### Text excerpt
· · ·

Among the posh mansions that line the shores of Star Island, number 27 stands as a testament to longevity.
The 10,000-square-foot home is named Casa Di Paolo by its designer, famed architect Walter DeGarmo. Built in a Mediterranean style with several archways, mosaic tile interior and colored roof tiles, some call it a “mini-Vizcaya.” It has stood on Miami Beach’s exclusive island since 1925.
Right now, it stands a little taller than it used to — about four feet taller, to be exact.
The 425-ton home is sitting on 12 large hydraulic dollies, each weighing 50 tons, in advance of its short trip to another side of the lot next week. In a project that aims to preserve the historic home while opening room for a new waterfront manse, workers are rotating Casa Di Paolo and attaching it to a separate garage closer to the street. All this is to make way for new 20,000-square-foot residence on the waterfront.
Owner John Jansheski bought the house for $10.75million in May 2011 and put it on the market the following year. He eventually decided to work on keeping the old home and building himself a new one at the same time — a rare example of a homeowner going a route that pleases the city and the preservationist community.
Making everyone happy hasn’t always been easy. Last year, a contentious battle surrounded the future of another 1925 DeGarmo home at 42 Star Island, owned by Leonard Hochstein, a plastic surgeon who calls himself the “boob god,” and his wife Lisa Hochstein, a star of The Real Housewives of Miami. In the end, the Hochsteins won and were able to tear down the old home to build a 20,000-square-foot mansion.
Jansheski followed the saga. He wanted to take a different approach.
“It was a bit of the path of least resistance, because the city and the preservation folks have a very strong attachment to preserving historic homes,” he said. “And I got a little emotionally attached to the house.”
Jansheski, founder of Dentek Oral Care, went to his brother Mark to manage the project. Together, along with an architectural team featuring Choeff+Levy and South Africa-based Stefan Antoni Olmesdahl Truen Architects, the team developed a plan.
The Move
At the outset, Mark Jansheski joked that moving the house would be easy.
“It’s a little bit like Tinkertoys,” he quipped. “You just pick this up and move it over there.”

· · ·

### What this exercise asks
A: In the article about the Star Island house, what is the weight of Casa Di Paolo?
B: Rewrite the part of the Casa Di Paolo article from "Right now, it" up to and including "on the waterfront.", changing "hydraulic dollies" to "steel dollies".
C: Write what comes next in the article about moving Casa Di Paolo, picking up after its final sentence.
The records below were taken from a separate source and are unrelated to the article.

Pixel coordinate grounding data:
· · ·

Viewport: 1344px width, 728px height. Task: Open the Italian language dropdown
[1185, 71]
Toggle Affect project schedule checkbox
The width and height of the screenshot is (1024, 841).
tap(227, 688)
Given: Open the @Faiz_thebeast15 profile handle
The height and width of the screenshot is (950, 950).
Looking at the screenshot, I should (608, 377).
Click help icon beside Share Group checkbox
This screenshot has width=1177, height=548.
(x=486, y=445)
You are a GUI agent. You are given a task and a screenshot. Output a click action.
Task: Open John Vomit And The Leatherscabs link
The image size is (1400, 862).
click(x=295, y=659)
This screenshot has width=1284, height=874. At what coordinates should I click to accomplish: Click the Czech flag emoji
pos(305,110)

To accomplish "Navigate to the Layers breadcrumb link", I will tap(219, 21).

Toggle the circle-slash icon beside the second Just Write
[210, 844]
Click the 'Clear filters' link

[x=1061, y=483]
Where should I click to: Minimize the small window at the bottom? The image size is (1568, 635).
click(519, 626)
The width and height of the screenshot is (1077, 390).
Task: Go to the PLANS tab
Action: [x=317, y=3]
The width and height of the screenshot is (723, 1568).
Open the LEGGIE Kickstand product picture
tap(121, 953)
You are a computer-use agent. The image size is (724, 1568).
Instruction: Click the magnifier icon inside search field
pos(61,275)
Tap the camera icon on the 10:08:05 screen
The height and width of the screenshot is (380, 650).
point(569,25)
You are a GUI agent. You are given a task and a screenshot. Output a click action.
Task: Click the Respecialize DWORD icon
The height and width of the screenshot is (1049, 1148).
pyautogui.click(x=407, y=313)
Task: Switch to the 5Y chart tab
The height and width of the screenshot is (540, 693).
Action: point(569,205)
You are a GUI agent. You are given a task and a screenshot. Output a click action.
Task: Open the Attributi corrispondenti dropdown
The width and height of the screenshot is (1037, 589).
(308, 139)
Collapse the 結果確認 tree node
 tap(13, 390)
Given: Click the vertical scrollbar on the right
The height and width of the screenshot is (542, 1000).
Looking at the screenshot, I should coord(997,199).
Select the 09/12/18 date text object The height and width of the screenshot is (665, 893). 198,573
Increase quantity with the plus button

· · ·

### Answers for the tasks
A: The home weighs 425 tons.

B:
Right now, it stands a little taller than it used to — about four feet taller, to be exact.
The 425-ton home is sitting on 12 large steel dollies, each weighing 50 tons, in advance of its short trip to another side of the lot next week. In a project that aims to preserve the historic home while opening room for a new waterfront manse, workers are rotating Casa Di Paolo and attaching it to a separate garage closer to the street. All this is to make way for new 20,000-square-foot residence on the waterfront.

C:
While the simple concept is the same, the execution is a little more complicated.
First, Casa Di Paolo is losing some of the extras that were built decades after the original 1925 structure. A free-standing garage and residential wing built decades after the original home have been knocked down.
Then, the house has to be fitted with a grid of large steel beams underneath. The beams used for this move, pushed through the holes made in the foundation, are stronger than the industry standard.
“It allows the masonry structure to not be broken apart,” he said.
John said they made castings of the several design features inside in case they get damaged during the move.
“So if anythings breaks during the move, we can replace with the original design,” he said.
Then the house is raised using hydraulic jacks, and the dollies are installed under the steel beams. Each hydraulic dolly has a ram that is controlled to keep the structure level.
To make this project work, the house has been rotated 90 degrees so the portion that used to lead to the newer residential wing will be attached to the back end of the garage/caretaker’s residence, which also will be moved slightly. The new combined structure will be at the front of the property and at a higher elevation to comply with the city’s new flood elevation requirements.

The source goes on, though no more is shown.